ACTORES SOCIAIS

Uma força política ignorante de si e tão desprestigiada

Pobreza! O tema é uma vez mais pesado, sobretudo para quem há muito lida diariamente com as suas múltiplas manifestações. E, no entanto, é necessário que falemos dele, ininterruptamente, ainda que em debates ou em esclarecimentos políticos, os índices de pobreza em Portugal, quando revelados, sirvam apenas para que a oposição e governo se acusem mutuamente sobre quem faz ou quem nada contribui para o melhoramento dos 18% dos Portugueses que em 2006 estavam no limar da pobreza. Por isso, a Jornada Mundial para a Erradicação da Pobreza não é dia de Natal, mas o culminar de inúmeras batalhas travadas ao longo de cada dia do ano, a favor de uma Justiça sem rosto e sem nome, que afirma o direito e a sua continua transformação.

O estado de desigualdade e precariedade que se tem vivido ultimamente em Portugal, agudizado pelo impacto da actual conjuntura económica mundial, tem não só exigido e justificado um maior investimento humano e técnico na procura de soluções no terreno, como tem provocado um maior debate público sobre as questões da pobreza e exclusão. Se as transferências sociais têm servido para diminuir a taxa de pobreza em Portugal, ainda que os resultados conseguidos continuem bem longe do efeito verificado noutros países da União Europeia, também o compromisso, o esforço, o estudo e a generosidade de centenas de actores sociais tem contribuído para o melhoramento de milhares de vidas humanas. Sem este meio milhão de actores, residentes e a operar em Portugal, o país seria bem diferente do que é actualmente, com todos os seus problemas, encantos e desafios. Mesmo assim, as razões pelas quais o valor e o resultado das transferências sociais é insuficiente, também parece ser o motivo por que uma tal força humana, com o seu equipamento, fique aquém do resultado que mais se esperaria.

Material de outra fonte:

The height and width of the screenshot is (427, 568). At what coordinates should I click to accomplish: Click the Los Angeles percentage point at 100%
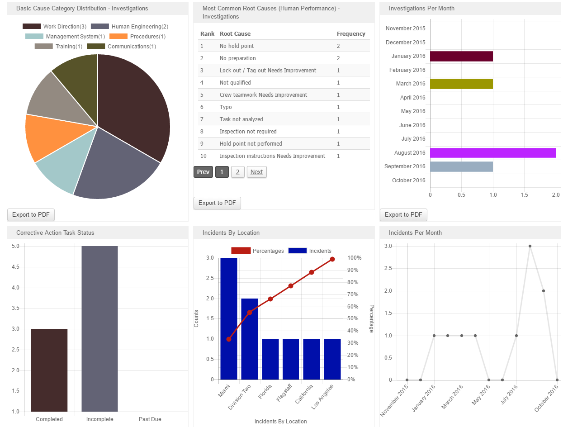pyautogui.click(x=332, y=259)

A indiferença resultante de uma inexistente educação para a alteridade e o défice de participação na res publica, por falta de uma educação para a política, não são características detectadas apenas nos que são frequentemente denominados de não-humanistas mas nos que se definem como defensores da liberdade e autonomia humana. Na verdade, não faltam ao humanismo moderno exemplos de pura barbárie. Nas palavras de Charles E. Scott, o que valorizamos e sabemos pode até responder eficazmente ao que especificamente ameaça a coesão social, como a pobreza, a doença, a dissensão violenta e as alterações ambientais. Mas o perigo existe na exclusão e nos limites do que silenciosamente procura aliviar estes conflitos, seja uma particular ordem das coisas, uma lei, ou uma meta transcendental exigida por uma subjectividade, pela natureza ou por uma palavra divina. Por isso, mais do que erradicar a pobreza, as políticas sociais e o enorme trabalho desenvolvido por centenas de organizações ditas humanitárias podem estar a protelá-la ou até a institucionalizá-la.

O dever de problematizar a pobreza, num dia em que esta tarefa deve conseguir mobilizar países inteiros a dar-lhe uma maior atenção, sugere uma maior participação da sociedade civil no governo de todos, enquanto se propõe recuperar e reposicionar, em oposição a todo o tipo de actuação ignorante de si e tão desprestigiada, o numeroso grupo de actores sociais como força política fundamental, na defesa da alteridade e na promoção dos direitos humanos fundamentais.

A desigualdade, nomeadamente em Portugal, retractada na Assembleia da República, pelos fotografos da Kameraphoto e pelo Carlos Vasconcellos Cruz, como um problema político e o encontro nacional de actores sociais, com a Leonor Beleza, são, em Outubro, expressão de uma consciência crítica que deve ser capaz de afirmar subversivamente a Justiça, diante da perigosidade de qualquer instituição, ordem social ou estratégia sócio-política.